Une Assemblée constituante qui fonctionne comme une chambre d’enregistrement, un gouvernement qui se croit éternel et un pays à la dérive: dans quelles conditions vont se dérouler les prochaines élections?
Par Faik Henablia*
Près de sept mois se sont écoulés depuis l’élection de l’Assemblée nationale constituante (Anc) et le moins que l’on puisse dire est que la désillusion est grande, qu’il s’agisse de son action, ou de son rythme de travail. Cette désillusion devient même inquiétude franche pour quiconque essaie de faire des projections quant à la durée effective de son mandat, si d’aventure elle devait continuer sur ce rythme!
Une Assemblée constituante sous la botte de l’exécutif
Ces dames et messieurs, tant au gouvernement qu’à l’Anc, donnent en effet l’impression de s’installer dans un certain confort, comme s’ils avaient tout leur temps, comme si l’état du pays n’imposait pas une diligence particulière.
L’Anc se comporte beaucoup plus en parlement, ou plutôt en chambre d’enregistrement, face à un exécutif qui semble l’avoir mise sous sa botte, qu’en assemblée constituante.
Pour ce qui est de la rédaction d’une constitution, après tout, ce pour quoi elle a été élue, il semble qu’elle n’en soit encore qu’au… projet de 3e paragraphe du préambule! Les membres de cette vénérable institution ne donnent pas l’impression de saisir l’urgence de la situation. Certains font même la Une de l’actualité, non pas par telle ou telle proposition inédite, mais en raison du caractère excessif de leur indemnité.
Un exécutif provisoire et qui se voit dans la durée
Quant à l’exécutif, il semble sûr de lui et fait comme s’il disposait de la durée. Le président, auquel l’épithète de provisoire déplait manifestement, a commencé par annoncer tout bonnement qu’il faut au moins trois ans pour s’atteler aux problèmes du pays. Rien que ça! Et il n’est pas tout à fait revenu sur cette position.
Le gouvernement, quant à lui, agit comme s’il avait décidé de s’éterniser: nominations de gouverneurs, inaugurations diverses, ressuscitations d’écoles du passé, projets tous azimuts, promesses faites aux uns et aux autres, bref toutes tâches normalement dévolues au gouvernement définitif de la Tunisie, celui qui sera issu des élections organisées sous l’égide de la nouvelle constitution, celle-là même que l’on a précisément tendance à oublier!
Or, à moins d’avoir mal compris, ceci n’est pas du tout ce que l’on attend de ce gouvernement. Sans vouloir le réduire à expédier les affaires courantes, il devrait pourtant, sous peine de se disperser, se limiter à deux ou trois grandes priorités et s’y tenir: le rétablissement de la sécurité par exemple, ou l’organisation des prochaines élections. Les deux sont d’ailleurs indissociablement liées car qui pourra prétendre que l’on peut voter en toute sérénité si on a peur.

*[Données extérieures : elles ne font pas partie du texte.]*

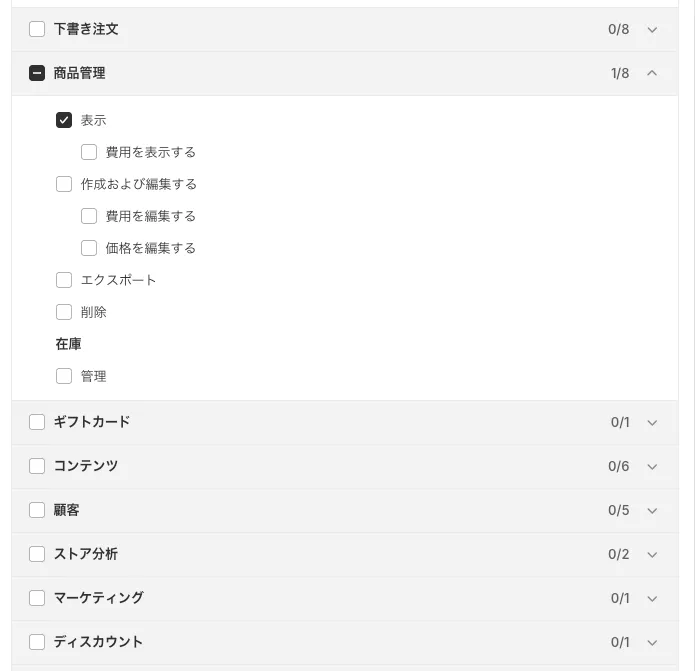Check the マーケティング checkbox

(x=37, y=598)
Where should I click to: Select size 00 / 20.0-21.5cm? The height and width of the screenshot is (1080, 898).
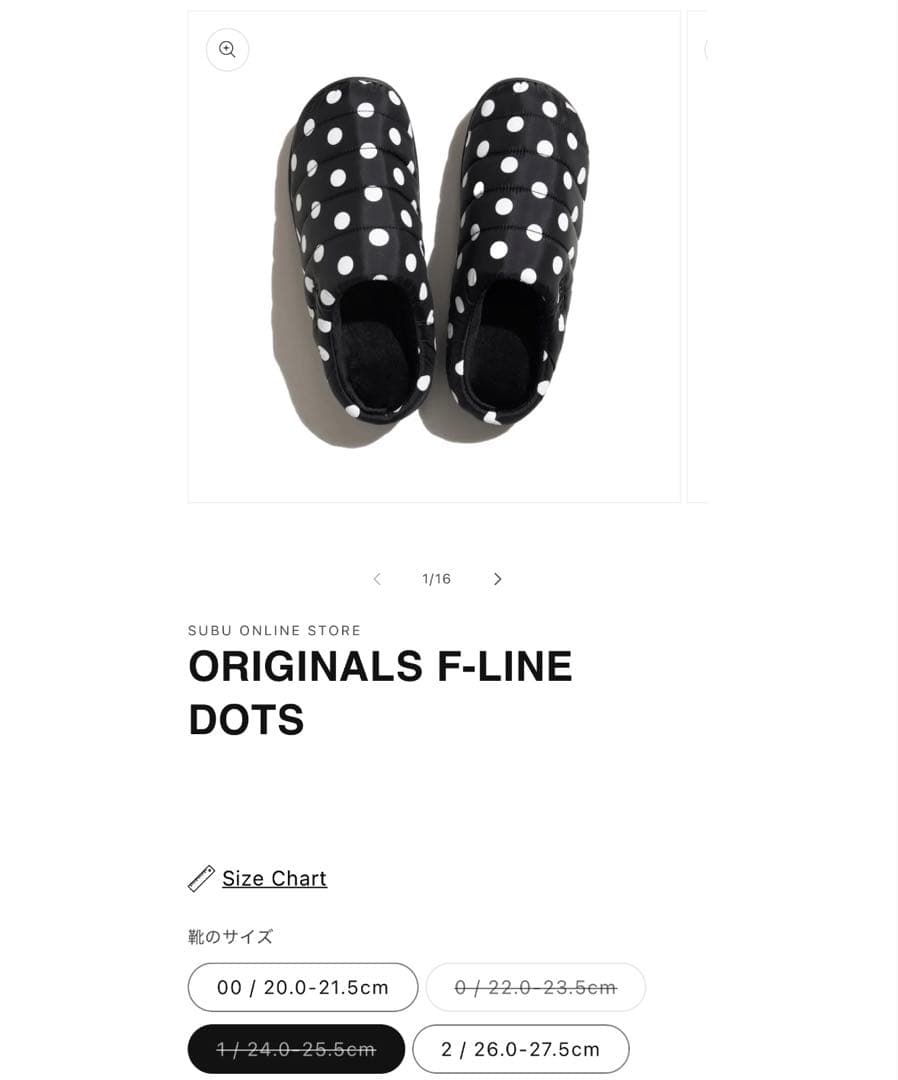click(303, 987)
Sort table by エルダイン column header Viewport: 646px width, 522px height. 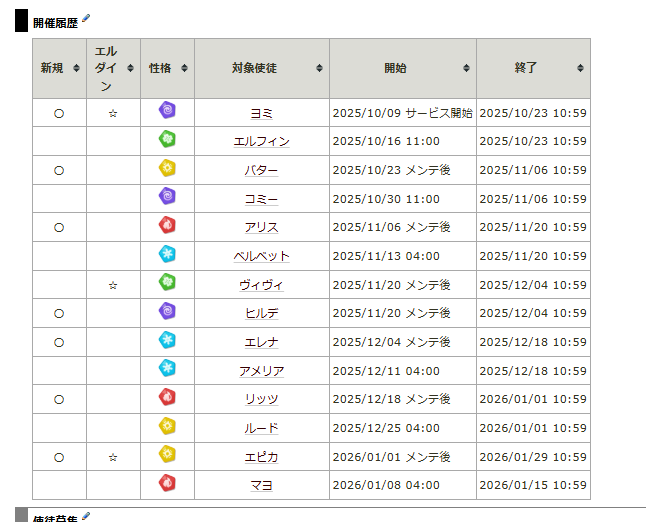pos(113,68)
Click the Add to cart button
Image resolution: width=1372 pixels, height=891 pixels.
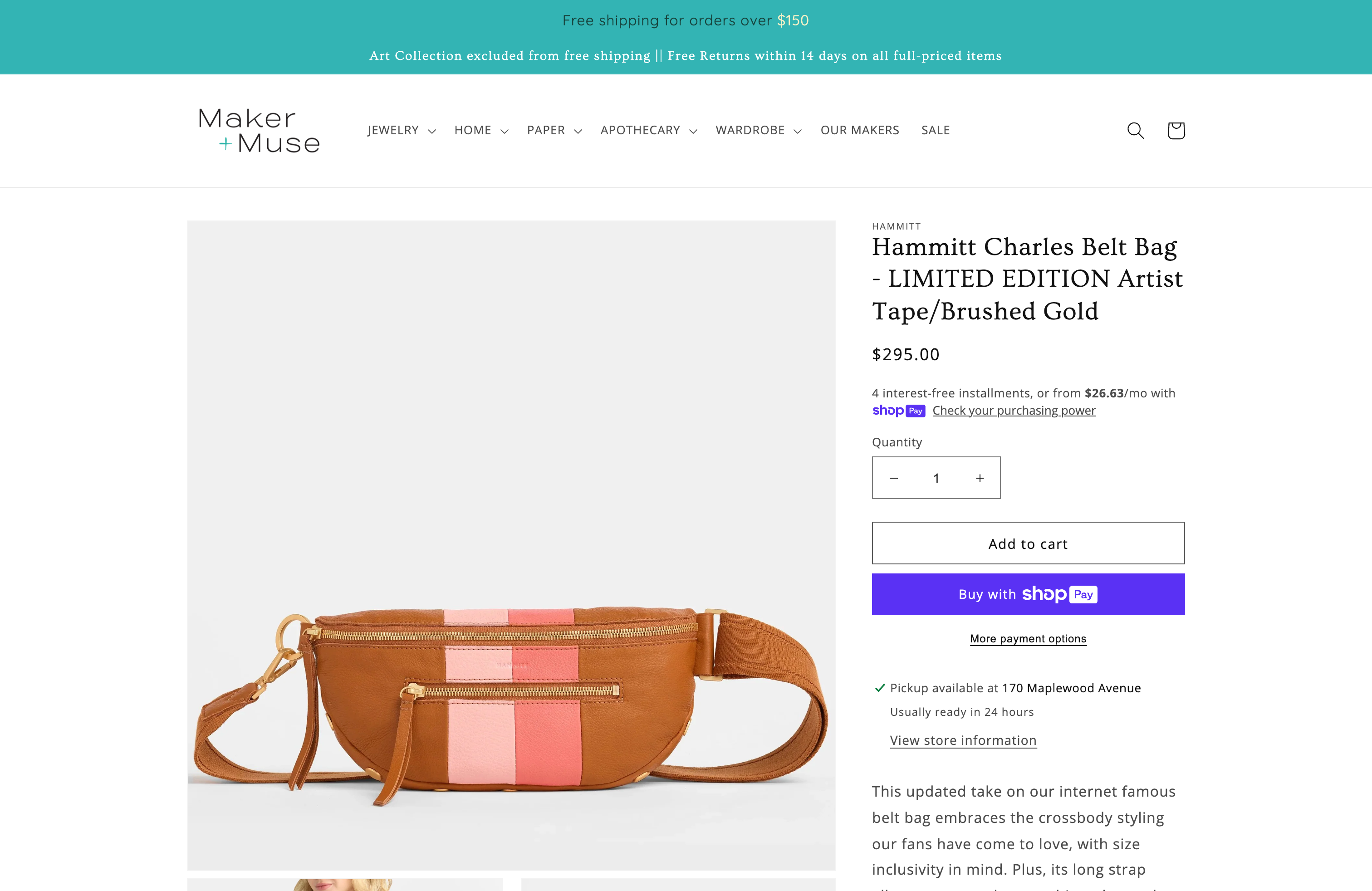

Deux ou trois tâches urgentes
Le fait est que des pans entiers du pays constituent des zones de non droit; certains se transformant en quasi califats régis par des fous de Dieu; d’autres étant en proie à des luttes tribales et claniques d’une autre époque. N y a-t-il pas une police nationale à remettre sur pied (et non une milice au service de tel ou tel mouvement politique)? Où irions-nous si chacun y allait de ses petits barbouzes?
A moins d’être de mauvaise foi, qui donc reconnaîtra la légitimité d’élections tenues dans un climat d’insécurité? De même, qui se sentira lié par les résultats d’un scrutin organisé par une instance non indépendante du pouvoir, que ce soit l’Instance supérieure indépendante pour les élections (Isie) ou son successeur.
Voilà donc deux chantiers urgents et essentiels sans lesquels rien de solide ne pourra être bâti dans le futur. Or nulle avancée significative n’en saute, a priori, aux yeux.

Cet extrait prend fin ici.